Selected extract:
--------

Millions of young girls are lured into the lucrative business of sex trafficking. These women are cultivated by older men and sometimes women and forced into prostitution. It happens in every country and almost every city. The average age of the girls brought into this industry is 13. Many enter the business as young as 5. These women are then forced into prostitution or face physical abuse and sometimes torture. These girls are usually lured in my a seemingly nice man and after a few days, the violence begins and they are trapped.Many girls are lured in through chat rooms. Many of the sex traffickers use Craigslist, Backpage, local sites, local publications and magazines with the personals, escorts and other categories to generate business for the girls they have under their control. The sex trafficking industry is a $39,000,000,000 a year industry. Most of the traffickers get a very high return on their investment (buying them nicer clothes, etc.) This is high profit and low risk enterprise for the traffickers.

 

 

Sold by their mothers: Shining a light on the child sex trade in Cambodia

The CNN Freedom Project wants to amplify the voices of the victims of modern-day slavery, highlight success stories and help unravel the tangle of criminal enterprises trading in human life.

 

(CNN) When Kieu was 12, her mother asked her to take a job. But not just any job. Kieu was first examined by a doctor, who issued her a "certificate of virginity." She was then delivered to a hotel, where a man raped her for two days.

 

In 2013, the Freedom Project went to Cambodia with Oscar-winning actress and UNODC Goodwill Ambassador against Human Trafficking, Mira Sorvino. The result was "Every Day in Cambodia: A CNN Freedom Project Documentary," which looked at child sex trafficking in the country.

--------

Data section:

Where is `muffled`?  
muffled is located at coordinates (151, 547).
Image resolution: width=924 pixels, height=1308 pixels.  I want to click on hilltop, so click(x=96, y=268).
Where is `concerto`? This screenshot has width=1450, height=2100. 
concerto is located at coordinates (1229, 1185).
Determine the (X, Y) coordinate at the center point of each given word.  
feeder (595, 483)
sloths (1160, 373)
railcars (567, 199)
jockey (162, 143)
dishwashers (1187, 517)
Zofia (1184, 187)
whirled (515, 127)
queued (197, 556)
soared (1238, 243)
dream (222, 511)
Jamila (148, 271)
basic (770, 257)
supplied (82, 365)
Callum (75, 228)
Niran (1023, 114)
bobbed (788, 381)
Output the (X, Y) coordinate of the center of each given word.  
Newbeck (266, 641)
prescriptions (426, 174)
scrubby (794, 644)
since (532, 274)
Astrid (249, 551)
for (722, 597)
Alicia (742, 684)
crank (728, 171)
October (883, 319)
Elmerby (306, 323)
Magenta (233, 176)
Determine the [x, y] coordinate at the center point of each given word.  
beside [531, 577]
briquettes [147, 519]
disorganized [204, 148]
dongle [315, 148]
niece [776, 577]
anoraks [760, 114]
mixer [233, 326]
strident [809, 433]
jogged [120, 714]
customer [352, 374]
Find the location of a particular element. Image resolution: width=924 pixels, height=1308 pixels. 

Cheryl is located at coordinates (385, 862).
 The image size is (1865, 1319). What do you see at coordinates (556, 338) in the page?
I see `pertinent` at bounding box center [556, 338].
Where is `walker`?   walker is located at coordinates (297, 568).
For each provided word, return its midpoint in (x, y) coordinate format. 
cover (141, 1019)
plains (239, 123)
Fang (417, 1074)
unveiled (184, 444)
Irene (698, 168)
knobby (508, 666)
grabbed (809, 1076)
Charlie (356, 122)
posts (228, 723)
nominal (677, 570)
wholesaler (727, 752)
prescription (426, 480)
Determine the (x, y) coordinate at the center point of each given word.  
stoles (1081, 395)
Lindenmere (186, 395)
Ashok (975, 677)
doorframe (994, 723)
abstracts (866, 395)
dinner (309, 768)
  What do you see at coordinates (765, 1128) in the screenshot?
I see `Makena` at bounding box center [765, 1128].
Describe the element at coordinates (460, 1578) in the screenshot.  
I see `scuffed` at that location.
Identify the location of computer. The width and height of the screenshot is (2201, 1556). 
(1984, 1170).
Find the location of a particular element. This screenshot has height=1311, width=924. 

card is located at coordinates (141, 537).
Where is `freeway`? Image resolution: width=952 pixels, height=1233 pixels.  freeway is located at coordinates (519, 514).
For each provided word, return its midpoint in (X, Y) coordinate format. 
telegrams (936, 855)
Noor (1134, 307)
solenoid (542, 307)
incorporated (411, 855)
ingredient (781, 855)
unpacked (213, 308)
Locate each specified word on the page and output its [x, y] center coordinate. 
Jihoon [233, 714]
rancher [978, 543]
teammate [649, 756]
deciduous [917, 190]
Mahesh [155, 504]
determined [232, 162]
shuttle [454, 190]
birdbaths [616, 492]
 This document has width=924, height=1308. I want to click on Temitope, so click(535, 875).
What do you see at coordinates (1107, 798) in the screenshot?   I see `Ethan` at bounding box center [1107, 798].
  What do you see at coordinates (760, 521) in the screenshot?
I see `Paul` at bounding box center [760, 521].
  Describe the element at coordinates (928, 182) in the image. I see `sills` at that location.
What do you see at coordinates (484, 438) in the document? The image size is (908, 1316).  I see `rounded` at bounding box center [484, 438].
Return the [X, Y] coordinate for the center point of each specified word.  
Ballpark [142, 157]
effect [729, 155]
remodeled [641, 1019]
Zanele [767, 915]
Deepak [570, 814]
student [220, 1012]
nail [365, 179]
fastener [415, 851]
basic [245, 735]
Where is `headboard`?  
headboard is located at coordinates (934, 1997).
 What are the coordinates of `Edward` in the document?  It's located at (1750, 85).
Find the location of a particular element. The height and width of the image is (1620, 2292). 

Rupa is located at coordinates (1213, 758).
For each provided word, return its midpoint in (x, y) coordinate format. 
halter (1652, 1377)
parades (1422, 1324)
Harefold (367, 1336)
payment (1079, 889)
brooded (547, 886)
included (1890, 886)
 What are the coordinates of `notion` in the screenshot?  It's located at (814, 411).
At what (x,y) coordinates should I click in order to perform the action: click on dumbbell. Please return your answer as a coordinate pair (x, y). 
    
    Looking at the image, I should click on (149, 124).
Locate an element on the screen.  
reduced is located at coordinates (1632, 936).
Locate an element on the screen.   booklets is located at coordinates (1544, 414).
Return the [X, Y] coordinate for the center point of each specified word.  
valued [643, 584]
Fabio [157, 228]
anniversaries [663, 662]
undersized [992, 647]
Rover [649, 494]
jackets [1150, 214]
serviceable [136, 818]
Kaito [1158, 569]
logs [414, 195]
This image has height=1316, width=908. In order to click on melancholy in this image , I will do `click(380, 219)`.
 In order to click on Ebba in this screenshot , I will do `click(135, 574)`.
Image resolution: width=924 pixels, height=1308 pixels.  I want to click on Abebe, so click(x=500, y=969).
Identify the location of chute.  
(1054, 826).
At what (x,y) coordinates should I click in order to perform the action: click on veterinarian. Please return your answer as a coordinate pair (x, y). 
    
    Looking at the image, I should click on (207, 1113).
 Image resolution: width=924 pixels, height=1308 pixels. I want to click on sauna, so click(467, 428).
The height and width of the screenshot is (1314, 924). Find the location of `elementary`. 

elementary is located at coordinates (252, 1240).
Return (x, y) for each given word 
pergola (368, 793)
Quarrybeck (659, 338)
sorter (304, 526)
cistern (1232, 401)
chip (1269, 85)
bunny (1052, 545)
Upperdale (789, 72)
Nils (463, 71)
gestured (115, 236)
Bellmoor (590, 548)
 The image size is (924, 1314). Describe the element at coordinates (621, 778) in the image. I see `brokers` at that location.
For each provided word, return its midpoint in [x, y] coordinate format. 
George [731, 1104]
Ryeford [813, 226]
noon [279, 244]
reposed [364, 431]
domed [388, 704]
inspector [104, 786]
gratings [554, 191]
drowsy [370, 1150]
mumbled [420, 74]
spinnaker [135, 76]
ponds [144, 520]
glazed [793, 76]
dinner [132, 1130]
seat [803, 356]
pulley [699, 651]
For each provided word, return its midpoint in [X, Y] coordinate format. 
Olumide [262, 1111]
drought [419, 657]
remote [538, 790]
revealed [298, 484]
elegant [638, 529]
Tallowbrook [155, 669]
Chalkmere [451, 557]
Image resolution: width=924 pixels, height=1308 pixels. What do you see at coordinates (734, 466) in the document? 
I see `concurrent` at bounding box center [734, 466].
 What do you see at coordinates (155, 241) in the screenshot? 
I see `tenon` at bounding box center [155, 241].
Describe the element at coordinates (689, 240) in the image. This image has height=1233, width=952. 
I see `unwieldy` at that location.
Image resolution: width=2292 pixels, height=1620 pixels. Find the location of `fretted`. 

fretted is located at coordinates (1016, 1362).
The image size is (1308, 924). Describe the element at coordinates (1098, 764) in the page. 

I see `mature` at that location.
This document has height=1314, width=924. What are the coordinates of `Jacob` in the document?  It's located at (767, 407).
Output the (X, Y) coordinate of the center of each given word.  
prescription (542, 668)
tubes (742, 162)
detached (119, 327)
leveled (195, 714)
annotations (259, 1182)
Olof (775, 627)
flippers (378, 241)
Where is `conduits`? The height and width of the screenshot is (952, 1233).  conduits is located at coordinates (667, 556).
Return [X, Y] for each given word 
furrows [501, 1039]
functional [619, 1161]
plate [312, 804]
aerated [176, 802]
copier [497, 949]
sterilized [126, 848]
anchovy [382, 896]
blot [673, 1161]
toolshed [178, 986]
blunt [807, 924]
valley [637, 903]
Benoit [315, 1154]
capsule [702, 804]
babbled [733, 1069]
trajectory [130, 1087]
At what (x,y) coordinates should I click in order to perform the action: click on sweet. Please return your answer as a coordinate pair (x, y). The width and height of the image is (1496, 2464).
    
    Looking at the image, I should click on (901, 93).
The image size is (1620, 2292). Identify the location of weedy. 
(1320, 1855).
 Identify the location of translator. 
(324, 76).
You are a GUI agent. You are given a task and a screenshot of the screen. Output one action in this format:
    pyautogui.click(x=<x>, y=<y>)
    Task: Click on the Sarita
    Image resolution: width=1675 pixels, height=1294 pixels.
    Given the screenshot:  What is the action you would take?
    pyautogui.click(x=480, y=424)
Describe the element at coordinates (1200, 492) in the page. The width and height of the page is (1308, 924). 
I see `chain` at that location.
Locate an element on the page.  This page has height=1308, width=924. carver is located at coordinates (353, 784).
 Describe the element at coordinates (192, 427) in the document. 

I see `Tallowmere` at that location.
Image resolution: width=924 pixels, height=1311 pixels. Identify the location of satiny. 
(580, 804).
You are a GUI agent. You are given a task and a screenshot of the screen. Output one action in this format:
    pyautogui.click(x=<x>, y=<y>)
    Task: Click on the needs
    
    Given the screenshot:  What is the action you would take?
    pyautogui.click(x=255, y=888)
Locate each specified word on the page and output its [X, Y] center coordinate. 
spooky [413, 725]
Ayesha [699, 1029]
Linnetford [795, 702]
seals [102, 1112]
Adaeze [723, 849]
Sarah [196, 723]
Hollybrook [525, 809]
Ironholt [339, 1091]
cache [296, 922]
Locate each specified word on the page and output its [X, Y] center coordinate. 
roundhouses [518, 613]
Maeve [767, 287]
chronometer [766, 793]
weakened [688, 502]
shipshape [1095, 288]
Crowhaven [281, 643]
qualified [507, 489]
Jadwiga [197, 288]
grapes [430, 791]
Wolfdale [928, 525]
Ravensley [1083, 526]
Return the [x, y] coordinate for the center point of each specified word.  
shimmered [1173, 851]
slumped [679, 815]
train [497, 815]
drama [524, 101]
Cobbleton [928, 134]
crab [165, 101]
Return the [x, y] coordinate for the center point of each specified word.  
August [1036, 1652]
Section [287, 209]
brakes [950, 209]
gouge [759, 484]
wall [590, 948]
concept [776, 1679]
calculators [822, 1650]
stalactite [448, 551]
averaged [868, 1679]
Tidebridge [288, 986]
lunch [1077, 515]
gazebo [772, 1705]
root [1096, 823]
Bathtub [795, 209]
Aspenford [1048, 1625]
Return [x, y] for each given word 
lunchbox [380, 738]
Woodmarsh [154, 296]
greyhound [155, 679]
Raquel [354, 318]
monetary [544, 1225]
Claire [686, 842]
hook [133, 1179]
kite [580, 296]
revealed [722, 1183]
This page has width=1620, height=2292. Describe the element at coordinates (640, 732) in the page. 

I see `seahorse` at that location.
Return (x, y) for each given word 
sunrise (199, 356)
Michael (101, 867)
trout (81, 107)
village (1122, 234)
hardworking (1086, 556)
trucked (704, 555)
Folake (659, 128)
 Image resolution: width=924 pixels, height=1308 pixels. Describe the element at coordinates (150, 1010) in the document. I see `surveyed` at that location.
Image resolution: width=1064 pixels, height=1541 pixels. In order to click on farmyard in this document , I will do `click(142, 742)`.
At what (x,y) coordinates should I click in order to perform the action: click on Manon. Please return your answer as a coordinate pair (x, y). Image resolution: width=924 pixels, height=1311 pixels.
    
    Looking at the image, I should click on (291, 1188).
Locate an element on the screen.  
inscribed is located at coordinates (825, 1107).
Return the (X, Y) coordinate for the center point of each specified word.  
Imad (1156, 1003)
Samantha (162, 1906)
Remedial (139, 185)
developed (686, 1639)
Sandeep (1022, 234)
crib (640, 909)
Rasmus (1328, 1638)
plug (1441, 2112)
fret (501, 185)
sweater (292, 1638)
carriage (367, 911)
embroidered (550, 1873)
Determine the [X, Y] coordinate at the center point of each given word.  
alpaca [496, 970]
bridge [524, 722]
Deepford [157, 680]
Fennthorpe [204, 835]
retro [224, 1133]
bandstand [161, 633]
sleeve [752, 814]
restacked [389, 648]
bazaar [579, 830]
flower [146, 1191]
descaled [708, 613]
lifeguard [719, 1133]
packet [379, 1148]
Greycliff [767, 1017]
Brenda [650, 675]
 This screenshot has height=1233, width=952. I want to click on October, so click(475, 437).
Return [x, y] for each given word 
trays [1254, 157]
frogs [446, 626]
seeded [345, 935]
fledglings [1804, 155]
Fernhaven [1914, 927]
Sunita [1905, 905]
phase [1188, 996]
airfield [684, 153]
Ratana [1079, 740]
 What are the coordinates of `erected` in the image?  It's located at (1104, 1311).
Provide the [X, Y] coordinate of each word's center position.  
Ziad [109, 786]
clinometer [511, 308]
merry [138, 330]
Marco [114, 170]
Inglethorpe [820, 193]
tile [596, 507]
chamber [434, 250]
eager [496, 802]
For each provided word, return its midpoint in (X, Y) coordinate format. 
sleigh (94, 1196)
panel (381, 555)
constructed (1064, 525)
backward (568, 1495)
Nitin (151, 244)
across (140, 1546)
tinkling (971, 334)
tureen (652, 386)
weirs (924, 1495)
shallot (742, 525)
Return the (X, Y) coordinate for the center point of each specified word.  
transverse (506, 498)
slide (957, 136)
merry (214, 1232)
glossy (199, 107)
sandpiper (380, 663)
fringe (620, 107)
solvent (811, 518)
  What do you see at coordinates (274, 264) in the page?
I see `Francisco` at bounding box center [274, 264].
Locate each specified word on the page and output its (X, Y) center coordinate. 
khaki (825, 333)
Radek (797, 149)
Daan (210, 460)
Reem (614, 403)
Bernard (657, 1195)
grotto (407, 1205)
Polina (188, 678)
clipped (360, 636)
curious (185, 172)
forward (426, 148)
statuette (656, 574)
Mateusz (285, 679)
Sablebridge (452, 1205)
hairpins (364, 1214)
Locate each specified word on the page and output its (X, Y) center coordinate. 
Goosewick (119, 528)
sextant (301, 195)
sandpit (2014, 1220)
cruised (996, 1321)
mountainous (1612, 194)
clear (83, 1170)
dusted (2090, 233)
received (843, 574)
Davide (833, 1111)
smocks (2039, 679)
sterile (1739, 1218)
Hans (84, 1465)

--------

Set task: What does the sex trafficking text give as the average age of girls brought into the industry? The listing has no part in this work.

Written solution: The average age is 13.